Ricordano quelle della Palermo in lutto per Giovanni Falcone le lenzuola bianche appese alle ringhiere di Locri. L'ora della tragedia massima segnò nel '92, per la Sicilia, anche un inizio. La rapidità degli studenti di Locri nel riprendere quel simbolo dice che oggi in Calabria può accadere lo stesso. Anche se nessuno, come la vedova di Francesco Fortugno, avrebbe voluto che suo marito diventasse un simbolo.

In sincronia con quell'ora di Palermo - coincidenza inquietante di date che pochi seppero legare dietro l'apparente divaricazione fra la fortuna dei giudici di Mani pulite e la sfortuna dei giudici antimafia - cominciava la transizione italiana. Durante la quale, fra le tante giravolte, c'è stato l'imporsi nel discorso pubblico della «questione settentrionale» e l'eclissi del sud come questione nazionale. Poco male, se questo avesse significato la fine della retorica vittimista e assistenzialista di molto meridionalismo e la scoperta di quanto di nuovo in quegli anni stava nascendo anche nello spirito pubblico del sud. Invece ha significato un pernicioso capovolgimento simbolico, dalla difesa delle aree deboli a quella delle aree forti del paese, e la sparizione del sud, vecchio e nuovo, dall'agenda politica e dalla narrazione collettiva. La devolution corona oggi questa parabola. Quello che sta accadendo a Locri comanda di interromperla.

A pagina 4 pubblichiamo in forma di grafico un'eloquente fotografia di alcuni indicatori della qualità della vita in Calabria. Essa spiega da sola perché, quando contro la `ndrangheta si chiede più stato, non è solo alla sua faccia repressiva - l'unica che nella storia unitaria il sud abbia davvero conosciuto - che ci si dovrebbe rivolgere, ma anche e soprattutto a quella che dovrebbe garantire le condizioni della crescita civile. Tuttavia, ci sono rivoluzioni simboliche che vengono prima delle pur necessarie riforme economiche. La più urgente per la Calabria l'ha indicata con chiarezza in questi giorni il suo governatore: bisogna che la Calabria torni in Italia. Che ritrovi spazio nel discorso pubblico, che cambi posizione nell'immaginario collettivo, che da lontana finis terrae ridiventi quello che è, un pezzo della comunità nazionale e internazionale. E bisogna aggiungere: che si smetta di pensarla come un lembo destinato di arretratezza e di misurarla con il metro usurato degli standard dello sviluppo, e la si cominci a leggere come un concentrato di contraddizioni della nostra sbilenca modernità. Delle quali la `ndrangheta - il principale cartello europeo del traffico di stupefacenti, che come dice Marco Minniti veleggia per mari e in Calabria ha il suo porto - è la più eclatante e la più tragica. Ma non ha nulla di insondabile o di invincibile, non appartiene a un altro mondo e a un altro tempo: può, deve essere affrontata.
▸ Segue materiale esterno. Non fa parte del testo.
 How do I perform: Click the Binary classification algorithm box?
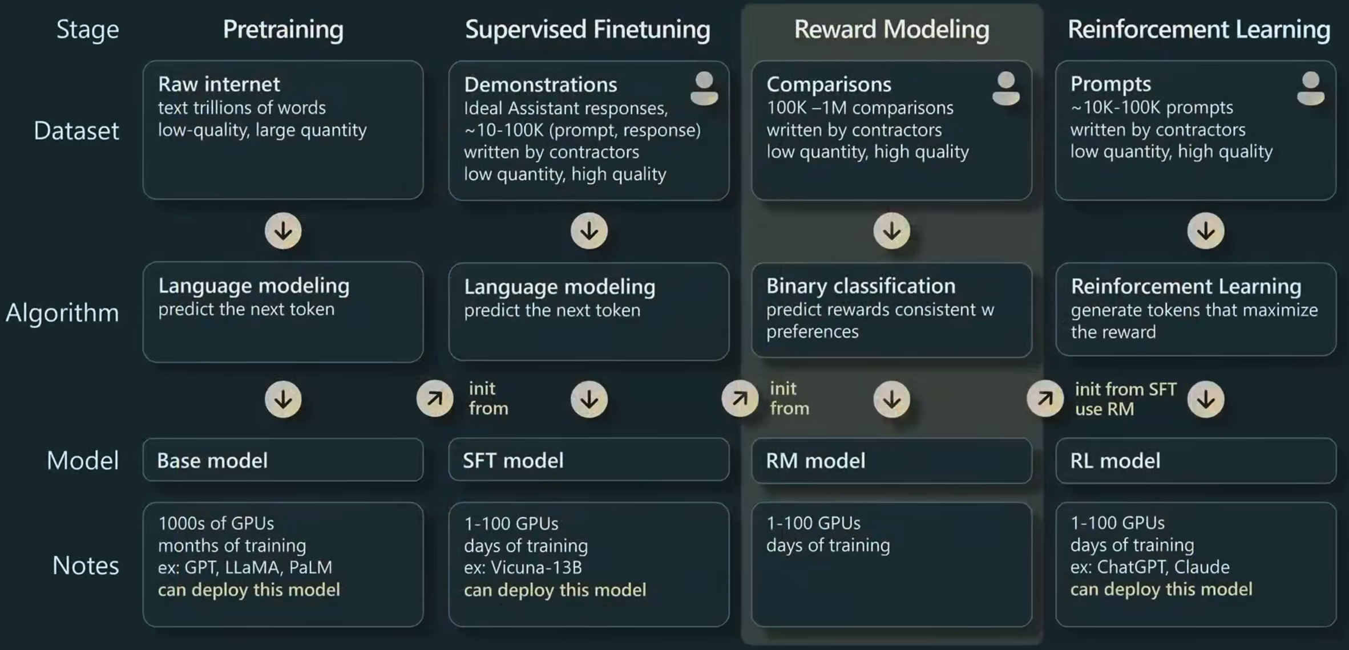tap(891, 310)
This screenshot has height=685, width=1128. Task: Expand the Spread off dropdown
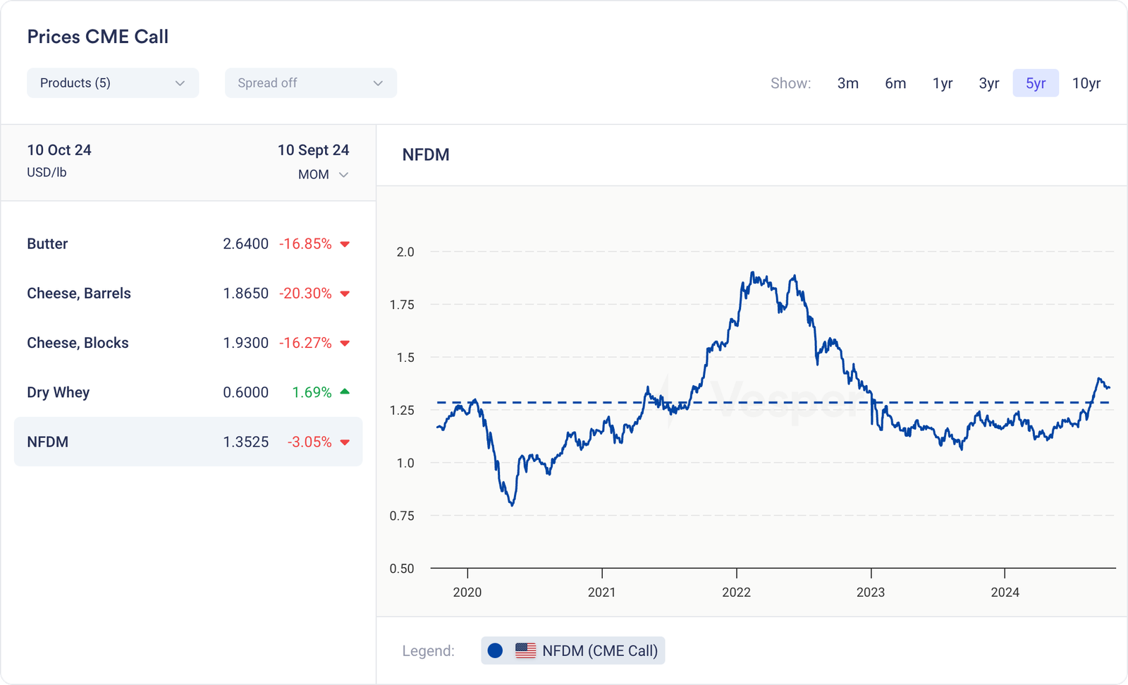pos(310,83)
Serve più stato, dicono gli amministratori calabresi a rischio; serve più collaborazione della società civile, risponde lo stato. Ma sia lo stato sia la società civile, in Calabria come dappertutto, sono entità divise. Ci sono apparati puliti e apparati conniventi, e ci sono pezzi di società liberi e pezzi di società acquiesciente. Non serve più stato, serve uno stato schierato dalla parte giusta. Non si può fare appello alla società civile perbene nell'ora dell'emergenza, se non la si sostiene in quello che produce nella normalità di tutti i giorni, in Calabria come altrove: lavoro, cultura, innovazione, conflitto, vita. Non si può sconfiggere il vecchio sud, se non si sa riconosere quello nuovo.

L'omicidio Fortugno non è un segno dell'eterna ripetizione dell'uguale: è un segnale a chi vuole interromperla. La campana, ha detto ieri il vescovo Bregantini, non suona per Locri, suona per tutti quelli che hanno a cuore «la dimensione umana della politica». Suona, puntualmente come tredici anni fa a Palermo, in un momento di svolta della transizione italiana. I leader del centrosinistra sappiano tornare da Locri facendone tesoro.